Under the contractual conditions, the architects cannot disclose the location of the complex; let’s just say for the time being that it is business class apartments. The land site is quite an obliging one, located in the middle of a large city. Next to it, there is a lake, whose waterfront has recently begun to get landscaped. The mirror surface of the water impartially reflects the historical buildings, the Soviet-time construction, and the modern ones too.

The architects wanted to create a nice and quiet place with cozy little yards and a green garden, at the same time endowing it with an identity easily recognizable by its clear-cut silhouette, making it a landmark of the circumferential waterfront, and keeping a feel of an accessible and friendly public place.
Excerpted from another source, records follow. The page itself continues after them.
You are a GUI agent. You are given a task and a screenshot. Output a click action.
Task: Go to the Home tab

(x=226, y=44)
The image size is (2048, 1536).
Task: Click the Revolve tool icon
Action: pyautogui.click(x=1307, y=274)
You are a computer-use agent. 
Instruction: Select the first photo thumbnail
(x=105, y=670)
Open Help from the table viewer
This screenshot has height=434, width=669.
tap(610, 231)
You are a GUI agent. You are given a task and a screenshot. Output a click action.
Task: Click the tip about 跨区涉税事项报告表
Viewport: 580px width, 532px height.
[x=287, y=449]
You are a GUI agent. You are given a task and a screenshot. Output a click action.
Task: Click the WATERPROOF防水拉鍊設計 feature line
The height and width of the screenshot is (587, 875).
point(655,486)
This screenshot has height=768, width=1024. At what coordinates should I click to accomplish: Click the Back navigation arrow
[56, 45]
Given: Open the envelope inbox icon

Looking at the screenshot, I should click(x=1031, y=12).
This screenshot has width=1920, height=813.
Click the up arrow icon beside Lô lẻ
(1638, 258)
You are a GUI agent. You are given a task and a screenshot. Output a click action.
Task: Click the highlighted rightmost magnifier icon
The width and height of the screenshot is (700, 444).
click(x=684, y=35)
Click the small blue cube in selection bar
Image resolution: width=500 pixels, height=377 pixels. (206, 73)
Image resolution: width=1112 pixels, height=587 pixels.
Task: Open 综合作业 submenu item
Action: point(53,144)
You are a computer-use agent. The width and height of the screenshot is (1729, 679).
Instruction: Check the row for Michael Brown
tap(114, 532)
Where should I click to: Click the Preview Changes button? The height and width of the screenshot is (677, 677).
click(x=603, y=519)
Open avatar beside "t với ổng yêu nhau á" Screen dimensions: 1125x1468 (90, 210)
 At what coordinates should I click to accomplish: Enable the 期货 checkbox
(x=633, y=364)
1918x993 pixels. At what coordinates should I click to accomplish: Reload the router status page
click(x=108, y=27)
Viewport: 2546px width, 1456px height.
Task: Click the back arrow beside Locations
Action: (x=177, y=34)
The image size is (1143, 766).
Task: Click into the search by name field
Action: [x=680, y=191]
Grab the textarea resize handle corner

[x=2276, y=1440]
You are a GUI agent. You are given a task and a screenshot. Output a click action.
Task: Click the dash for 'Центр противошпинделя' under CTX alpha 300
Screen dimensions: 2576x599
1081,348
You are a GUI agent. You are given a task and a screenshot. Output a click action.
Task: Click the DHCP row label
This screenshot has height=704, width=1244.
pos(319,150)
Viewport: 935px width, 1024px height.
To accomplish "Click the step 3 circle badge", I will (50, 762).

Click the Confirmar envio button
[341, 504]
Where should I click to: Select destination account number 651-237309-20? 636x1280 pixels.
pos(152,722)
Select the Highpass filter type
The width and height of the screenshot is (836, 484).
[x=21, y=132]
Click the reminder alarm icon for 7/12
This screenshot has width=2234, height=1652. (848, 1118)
In the course of work, the architects understood a few important things.

An architect must be an actor and a psychologist. The architect’s first task is to understand his client. And he must do that not so much by asking direct questions, as intuitively, through creating a rapport with the client, replacing his self-evident politeness with genuine interest. And, in order to do that, he must learn how to live through someone else’s experience, very much like an actor who acts in accordance with the Stanislavsky system, which, it must be said, is quite a challenge for yesterday’s college students who are now designing a high-end housing project. However, the architects define this ability as the most important one, even more important than then conventional drawing skills.

Yegor also believes that an architect must be a bit of a psychologist because it is his job to help the client form the bullet points, the imagery, and the character of the project. These bullet points are also affected by the context: the culture, the nature, and the national peculiarities. “We live surrounded by interrelationships between people. Therefore, it is important to make sure that you don’t search for the solution for the sake of solution, don’t come up with a design option for the sake of design option, but find something that looks interesting to yourself; something that reflects our common interests”.

Quiet Harbor
Copyright: OSAArchitects. Yegor Obvincev


The best strategy is to go with your feelings. Instead of studying similar projects, it is much better to muster your courage and go with your sensual perception, understanding the uniqueness of your location and the culture that’s stands behind it. Then you capitalize on the emotion that will inevitably appear, turning it into the basis of your project concept. Not just “develop the façade solutions” but think in images and keep up the rapport. Vladislav also notes that if you enjoy the design process, it’s a sure sign of the right path that you have found; the emotional approach really improves your quality of work, and life, for that matter. 

Quiet Harbor
Copyright: OSAArchitects. Yegor Obvincev


I formulate, therefore I am. The architects confess that the freedom of action that they got, started them thinking: what things do people really need? What is right for them? What is the truth? And they decided to “design it as if they were designing for themselves” or “design as if it was their last day on Earth”: what will become my last statement? What will I be remembered for? Such an approach significantly increases your odds of coming up with a sturdy and robust solution that is not just about proportional objects arranged more or less successfully in space, but about creating an environment and a lifestyle, which is far more important than the façade grid.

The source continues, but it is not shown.